Hugues Merle (French, 1823-1881), Woman with blue bow
Sonetos
XXII
A Goethe
A Goethe
Quando te leio, as cenas animadas
Por teu génio, as paisagens que imaginas,
Cheias de vida, avultam repentinas,
Claramente aos meus olhos desdobradas...
Vejo o céu, vejo as serras coroadas
De gelo, e o sol, que o manto das neblinas
Rompe, aquecendo as frígidas campinas
E iluminando os vales e as estradas.
Ouço o rumor soturno da charrua,
E os rouxinóis que, no carvalho erguido,
A voz modulam de ternuras cheia:
E vejo, à luz tristíssima da lua,
Hermann, que cisma, pálido, embebido
No meigo olhar da loura Doroteia.
XXIII
De Calderón.

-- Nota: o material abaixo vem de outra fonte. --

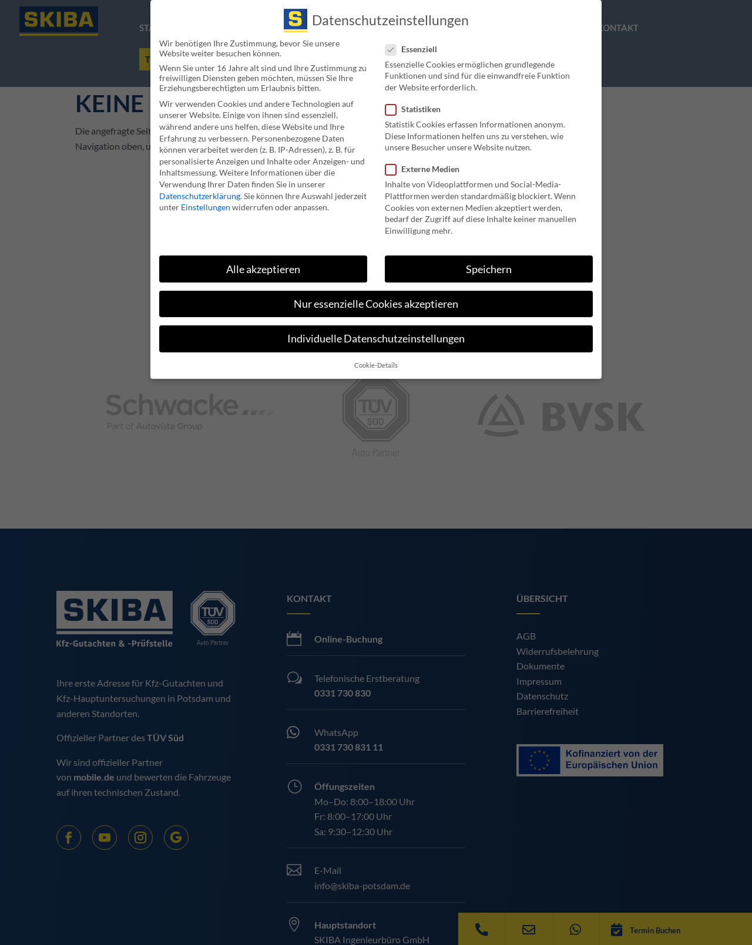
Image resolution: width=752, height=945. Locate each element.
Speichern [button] (489, 269)
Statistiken (418, 109)
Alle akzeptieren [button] (263, 269)
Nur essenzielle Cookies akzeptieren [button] (376, 303)
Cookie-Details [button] (376, 365)
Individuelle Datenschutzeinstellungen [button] (376, 338)
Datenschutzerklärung (199, 195)
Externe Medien (427, 169)
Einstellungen (205, 207)
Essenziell (416, 48)
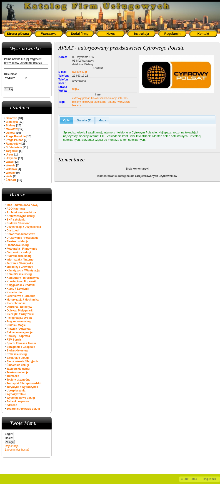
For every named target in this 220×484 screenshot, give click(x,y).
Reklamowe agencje (19, 332)
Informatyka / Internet (20, 259)
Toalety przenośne (18, 379)
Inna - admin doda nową (22, 205)
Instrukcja (141, 33)
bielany (76, 105)
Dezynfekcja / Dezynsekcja (24, 226)
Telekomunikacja (17, 372)
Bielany (11, 125)
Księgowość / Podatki (21, 285)
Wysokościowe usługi (21, 397)
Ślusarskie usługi (18, 365)
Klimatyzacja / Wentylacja (23, 270)
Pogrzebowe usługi (19, 321)
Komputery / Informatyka (23, 277)
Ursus (10, 154)
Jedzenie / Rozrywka (20, 263)
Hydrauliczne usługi (19, 256)
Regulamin (172, 33)
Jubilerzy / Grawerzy (20, 266)
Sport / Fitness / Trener (21, 343)
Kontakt (203, 33)
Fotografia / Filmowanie (22, 248)
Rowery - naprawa (18, 336)
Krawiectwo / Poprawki (21, 281)
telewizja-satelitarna (94, 101)
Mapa (102, 120)
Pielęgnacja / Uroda (19, 317)
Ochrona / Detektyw (19, 306)
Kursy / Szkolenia (18, 288)
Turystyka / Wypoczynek (22, 387)
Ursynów (12, 158)
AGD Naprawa (16, 208)
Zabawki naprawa (18, 401)
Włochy (11, 172)
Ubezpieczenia (16, 390)
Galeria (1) (84, 120)
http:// (75, 88)
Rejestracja (11, 446)
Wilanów (11, 169)
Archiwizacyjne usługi (21, 216)
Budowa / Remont (18, 223)
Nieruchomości (16, 303)
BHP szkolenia (16, 219)
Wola (9, 176)
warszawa (124, 101)
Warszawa (48, 33)
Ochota (10, 132)
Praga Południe (16, 136)
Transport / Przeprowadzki (23, 383)
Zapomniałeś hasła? (17, 449)
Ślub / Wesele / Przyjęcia (22, 361)
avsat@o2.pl (80, 71)
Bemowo (11, 118)
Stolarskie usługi (17, 350)
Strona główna (18, 33)
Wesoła (10, 165)
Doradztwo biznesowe (21, 234)
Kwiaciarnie (14, 292)
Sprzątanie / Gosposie (21, 347)
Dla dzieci (13, 230)
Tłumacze (13, 376)
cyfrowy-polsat (81, 98)
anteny (112, 101)
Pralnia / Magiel (16, 325)
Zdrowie (12, 405)
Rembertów (13, 143)
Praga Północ (14, 140)
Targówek (12, 151)
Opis (66, 120)
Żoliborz (11, 180)
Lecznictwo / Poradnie (21, 296)
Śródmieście (14, 147)
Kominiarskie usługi (19, 274)
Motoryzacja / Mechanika (23, 299)
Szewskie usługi (17, 354)
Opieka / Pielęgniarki (20, 310)
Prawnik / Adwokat (19, 328)
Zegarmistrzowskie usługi (23, 408)
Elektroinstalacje (17, 241)
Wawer (10, 161)
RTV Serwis (14, 339)
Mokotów (12, 129)
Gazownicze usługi (19, 252)
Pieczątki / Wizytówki (20, 314)
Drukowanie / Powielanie (22, 237)
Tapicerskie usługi (18, 368)
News (110, 33)
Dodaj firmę (79, 33)
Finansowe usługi (18, 245)
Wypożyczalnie (16, 394)
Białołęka (12, 121)
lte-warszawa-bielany (104, 98)
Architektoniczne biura (21, 212)
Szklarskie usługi (18, 357)
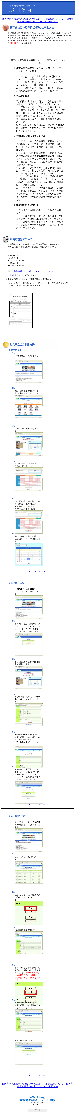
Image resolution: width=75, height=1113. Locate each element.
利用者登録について (53, 18)
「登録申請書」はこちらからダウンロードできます (33, 271)
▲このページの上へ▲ (38, 571)
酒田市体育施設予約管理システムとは (21, 18)
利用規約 (11, 275)
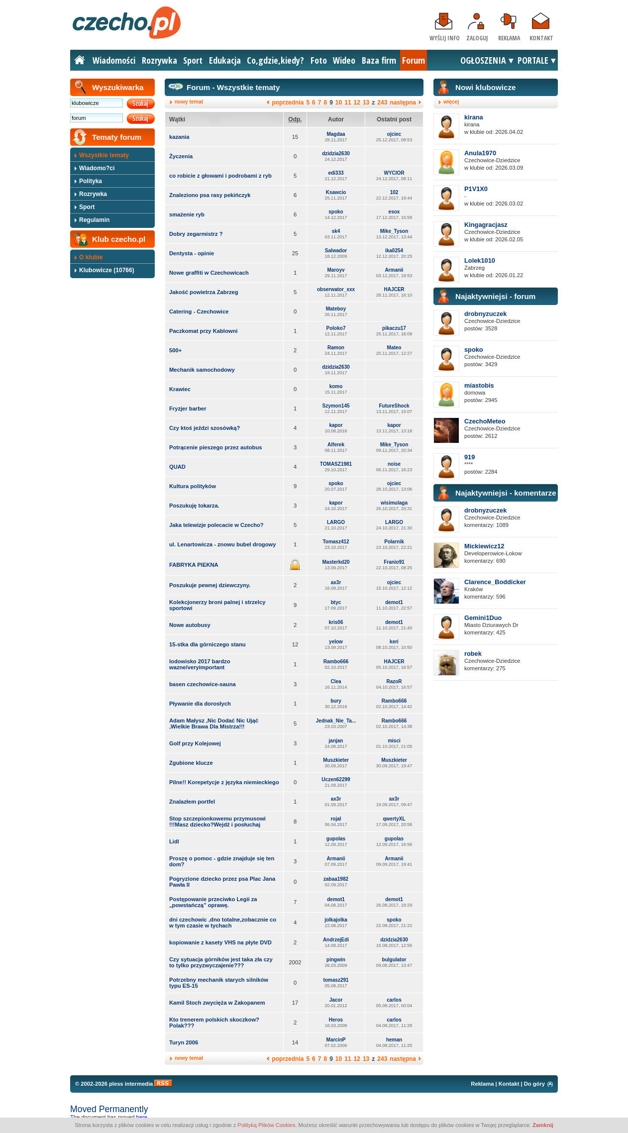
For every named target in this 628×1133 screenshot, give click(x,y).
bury (335, 701)
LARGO (336, 522)
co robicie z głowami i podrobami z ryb (220, 176)
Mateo (394, 347)
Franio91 (394, 562)
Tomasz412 (335, 541)
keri (394, 641)
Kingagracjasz (486, 224)
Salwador (336, 250)
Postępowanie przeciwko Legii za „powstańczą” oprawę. (213, 902)
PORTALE (533, 60)
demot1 (394, 602)
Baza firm (379, 60)
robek (473, 653)
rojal (335, 819)
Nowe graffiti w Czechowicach (209, 273)
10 (338, 102)
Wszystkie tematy (104, 155)
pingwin (335, 959)
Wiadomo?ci (96, 168)
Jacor (336, 1000)
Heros (336, 1020)
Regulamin (94, 220)
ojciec (394, 134)
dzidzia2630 (336, 153)
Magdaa (335, 134)
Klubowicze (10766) (106, 270)
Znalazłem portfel (192, 802)
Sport (193, 60)
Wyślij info (444, 38)
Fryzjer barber (188, 409)
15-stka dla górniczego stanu (207, 644)
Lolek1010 (479, 260)
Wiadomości (114, 60)
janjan (336, 740)
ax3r (336, 582)
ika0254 (394, 250)
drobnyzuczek (485, 313)
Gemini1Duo (483, 617)
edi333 (335, 173)
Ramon (335, 347)
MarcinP (336, 1039)
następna (403, 102)
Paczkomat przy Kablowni (203, 331)
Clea (335, 681)
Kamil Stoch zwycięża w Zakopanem (217, 1003)
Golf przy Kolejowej (195, 743)
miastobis (479, 385)
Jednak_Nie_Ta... (336, 720)
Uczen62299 (335, 779)
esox (394, 211)
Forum (413, 60)
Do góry (534, 1084)
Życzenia (181, 156)
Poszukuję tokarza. (194, 506)
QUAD (177, 467)
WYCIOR (394, 173)
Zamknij (542, 1125)
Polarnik (394, 541)
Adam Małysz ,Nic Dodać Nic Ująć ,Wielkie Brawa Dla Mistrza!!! (213, 723)
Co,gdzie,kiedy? (275, 60)
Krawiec (180, 389)
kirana (473, 117)
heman (394, 1039)
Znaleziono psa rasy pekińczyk (210, 195)
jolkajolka (335, 920)
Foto (319, 60)
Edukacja (225, 60)
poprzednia (288, 102)
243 (382, 102)
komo (336, 386)
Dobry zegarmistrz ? (196, 234)
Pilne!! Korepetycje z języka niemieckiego (224, 782)
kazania (179, 137)
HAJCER (394, 289)
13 (366, 102)
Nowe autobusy (189, 625)
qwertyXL (394, 819)
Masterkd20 (335, 562)
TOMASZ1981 (336, 464)
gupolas (335, 838)
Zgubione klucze (191, 763)
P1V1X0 (476, 189)
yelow (336, 641)
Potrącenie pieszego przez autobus (215, 447)
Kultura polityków (192, 486)
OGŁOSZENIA (483, 60)
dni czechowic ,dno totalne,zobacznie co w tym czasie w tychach (222, 922)
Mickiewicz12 (484, 546)
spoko (335, 211)
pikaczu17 (394, 328)
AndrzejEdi (336, 939)
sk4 (336, 231)
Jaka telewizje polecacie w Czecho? (216, 525)
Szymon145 (335, 406)
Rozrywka (159, 60)
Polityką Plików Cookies (266, 1125)
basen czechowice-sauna (202, 684)
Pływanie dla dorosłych (200, 704)
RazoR (394, 681)
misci (394, 740)
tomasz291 (335, 980)
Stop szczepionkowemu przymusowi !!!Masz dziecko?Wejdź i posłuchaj (217, 821)
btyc (336, 602)
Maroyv (335, 270)
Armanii (394, 270)
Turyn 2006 (183, 1042)
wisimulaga (394, 503)
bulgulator (394, 959)
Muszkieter (336, 760)
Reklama (509, 38)
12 (357, 102)
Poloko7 (336, 328)
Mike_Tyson (394, 231)
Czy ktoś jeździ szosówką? (204, 428)
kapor (335, 425)
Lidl (174, 841)
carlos (394, 1000)
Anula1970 (480, 153)
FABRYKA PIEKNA (193, 565)
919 (469, 457)
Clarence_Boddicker (495, 582)
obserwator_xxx (336, 289)
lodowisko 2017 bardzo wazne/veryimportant (199, 664)
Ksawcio (336, 192)
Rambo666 (336, 661)
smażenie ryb (187, 214)
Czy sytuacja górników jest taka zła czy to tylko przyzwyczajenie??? (221, 962)
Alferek (335, 444)
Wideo (344, 60)
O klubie (91, 257)
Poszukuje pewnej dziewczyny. (209, 585)
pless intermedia (131, 1084)
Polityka (90, 181)
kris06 (336, 622)
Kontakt (541, 38)
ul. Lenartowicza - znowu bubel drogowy (222, 544)
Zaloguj (477, 38)
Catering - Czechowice (198, 311)
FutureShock (394, 406)
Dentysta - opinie (191, 253)
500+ (175, 350)
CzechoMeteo (484, 421)
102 (394, 192)
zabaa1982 (335, 879)
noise (394, 464)
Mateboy (336, 308)
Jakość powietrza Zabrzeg (203, 292)
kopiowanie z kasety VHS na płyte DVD (220, 942)
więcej (451, 101)
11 (347, 102)
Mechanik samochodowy (202, 370)
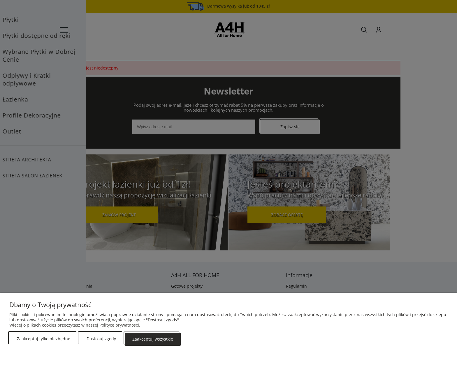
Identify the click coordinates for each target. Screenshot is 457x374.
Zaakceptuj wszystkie (152, 339)
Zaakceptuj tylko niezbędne (43, 339)
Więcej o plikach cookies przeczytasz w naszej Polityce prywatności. (74, 325)
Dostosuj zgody (101, 339)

Laura! dizes que Fábio anda ofendido
E, apesar de ofendido, namorado,
Buscando a extinta chama do passado
Nas cinzas frias avivar do olvido.
Vá que o faça, e que o faça por perdido
De amor... Creio que o faz por despeitado:
Porque o amor, uma vez abandonado,
Não torna a ser o que já tinha sido.
Não lhe creias nos olhos nem na boca,
Inda mesmo que os vejas, como pensas,
Mentir carícias, desmentir tristezas...
Porque finezas sobre arrufos, louca,
Finezas podem ser; mas, sobre ofensas,
Mais parecem vinganças que finezas.
XXIV
A Luís Guimarães
Vejo-a, contemplo-a comovido... Aquela
Que amaste, e, de teus braços arrancada,
Desceu da morte a tenebrosa escada,
Calma e pura aos meus olhos se revela.
Vejo-lhe o riso plácido, a singela
Feição, aquela graça delicada,
Que uma divina mão deixou vazada
No eterno bronze, eternamente bela.
Só lhe não vejo o olhar sereno e triste:
- Céu, poeta, onde as asas, suspirando,
Chorando e rindo loucamente abriste...
- Céu povoado de estrelas, onde as bordas
Dos arcanjos cruzavam-se, pulsando
Das liras de ouro as gemedoras cordas...
XXV
A Bocage
Tu, que no pego impuro das orgias
Mergulhavas ansioso e descontente,
E, quando à tona vinhas de repente,
Cheias as mãos de pérolas trazias;
Tu, que do amor e pelo amor vivias,
E que, como de límpida nascente,
Dos lábios e dos olhos a torrente
Dos versos e das lágrimas vertias;
Mestre querido! viverás, enquanto
Houver quem pulse o mágico instrumento,
E preze a língua que prezavas tanto:
E enquanto houver num canto do universo
Quem ame e sofra, e amor e sofrimento
Saiba, chorando, traduzir no verso.
XXVI
Quando cantas, minh'alma desprezando
O invólucro do corpo, ascende às belas
Altas esferas de ouro, e, acima delas,
Ouve arcanjos as citaras pulsando.
Corre os países longes, que revelas
Ao som divino do teu canto: e, quando
Baixas a voz, ela também, chorando,
Desce, entre os claros grupos das estrelas.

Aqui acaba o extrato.